Коншин уверял, «что не видел человека, менее убитого своим положением, оно сделало его опытным, много выше его лет, а благородная свобода – примета души возвышенной и гения – сама собою поставила его далеко выше толпы, его окружающей. Он был всеми любим, но, казалось, и не замечал этого, равно как и своего несчастья. Глаза его, кажется, говорили судьбе слова бессмертного безумца: Gettate mi ove volete voi… che m’importa!»[119]
Баратынский в своих посланиях к друзьям и элегиях культивировал окружавший его ореол одинокого изгнанника, бродящего между суровых скал Финляндии. Забавной пародией на этот образ одинокого Овидия-Гамлета является один из рассказов Коншина о совместной жизни с Баратынским. Написав вольнодумные куплеты, друзья покинули стоявший в Роченсальмском лагере полк и отправились в Фридрихсгам (там стояли полковые караулы): «Мы наняли квартиру в глухом переулке на Форштате, распределили время занятий, с восторгом помечтали о радости уединенного покоя, ночевали, и на другой день соскучили и решились переехать в Роченсальм». Одиночество очень мало прельщало Баратынского 1820-х гг.: он нуждался в обществе и был неотъемлем от своего круга «друзей-поэтов». Ими утвержденный, он нуждался в их поддержке и непосредственном резонансе своей литературной деятельности.
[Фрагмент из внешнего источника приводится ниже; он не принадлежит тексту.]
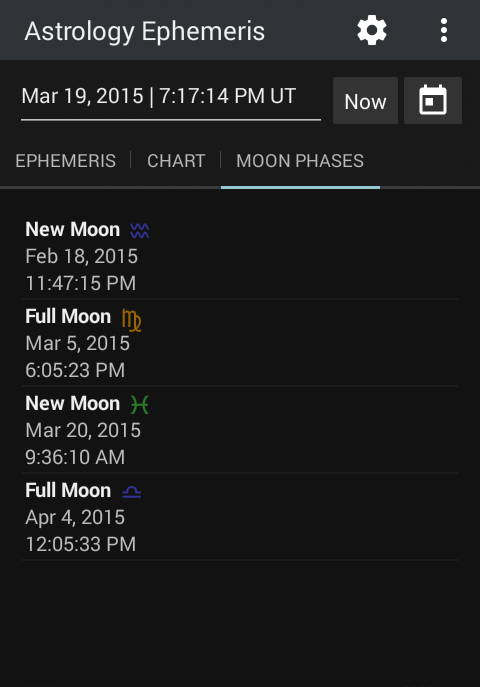This screenshot has width=480, height=687.
Task: Tap the Pisces zodiac symbol
Action: pos(140,404)
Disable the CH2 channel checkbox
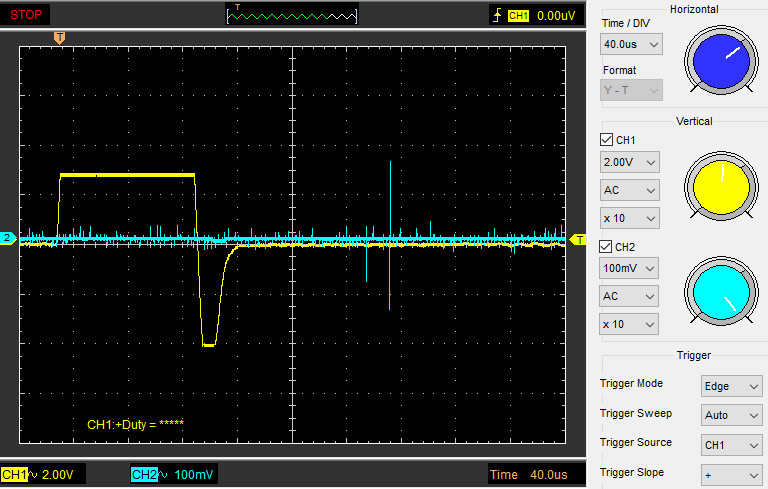Screen dimensions: 768x489 [x=606, y=247]
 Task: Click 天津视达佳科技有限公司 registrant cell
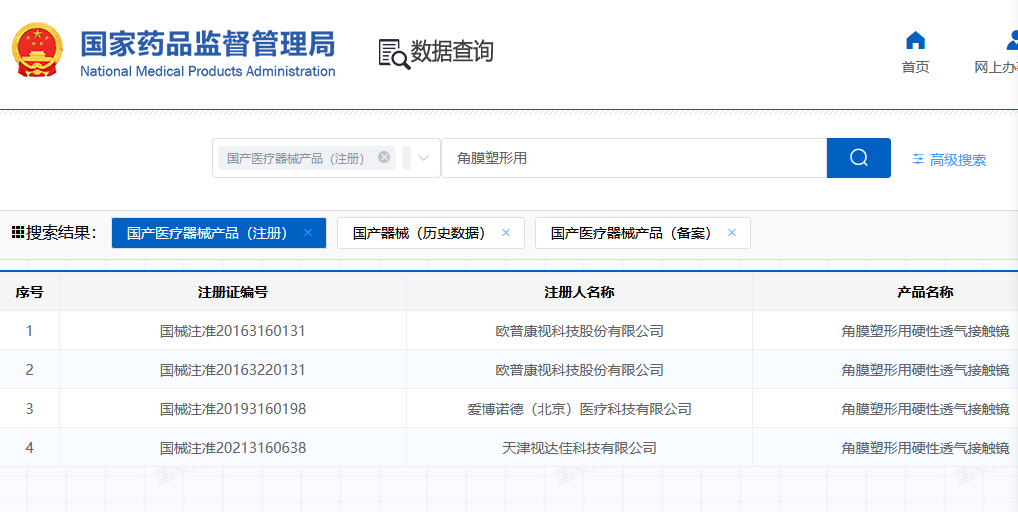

После неуспеха предстательства Голицына все надежды возлагались на Закревского. Пушкин писал: «Свечку поставлю за Закревского, если он его выручит». Закревского уговаривает Д. Давыдов. Больше всех хлопочет А. Тургенев. Он пишет Вяземскому 24 марта 1924 г.: «Закревский говорил и просил: обещано или почти обещано, но еще ничего не сделано, а велено доложить через Дибича. На этого третьего дня напустил я князя Голицына, потом принялся сам объяснять ему дело и человека. Большой надежды он мне не подал, но обещал доложить в течение дней всеобщего искупления».[120] «Страшусь отказа за Баратынского ибо он устал страдать и терять надежду; но авось! Или, лучше, я почти уверен, что простят: но дело в том – когда! Отсрочка трудная и тяжелая для страдальческой души Баратынского. C’est bien là le cas de dire:
…on désespère
Alors qu’on espère toujours».
[121] «Повторяю просьбу: не объявлять нигде его имени под стихами» – добавляет Тургенев в том же письме (от 24 марта).[122] 22 августа, он же пишет: «Хлопочу и в Финляндии, и здесь, и в пути,[123] но не знаю еще, будет ли путь в хлопотах наших». 20 февраля 1825 г. Тургенев сообщает,[124] что Закревский о Баратынском несет «сам записку и будет усиленнейшим и убедительнейшим образом просить за него. Нельзя более быть расположенным в его пользу. В этом я какую-то имею теперь надежду на успех». 21 марта он пишет:[125] «Муханов, адъютант Закревского, у меня. Дело Баратынского еще не совсем удалось. Очень тяжело и грустно, но, впрочем, авось!»[126] 28 апреля Вяземскому сообщается, что «о Баратынском Дибич взял доклад в Варшаву».[127] И, наконец, 4 мая Тургенев пишет: «Баратынский – офицер: вчера получил варшавский[128] приказ от 21 апреля. Давно так счастлив не был»[129] – добавляет Тургенев.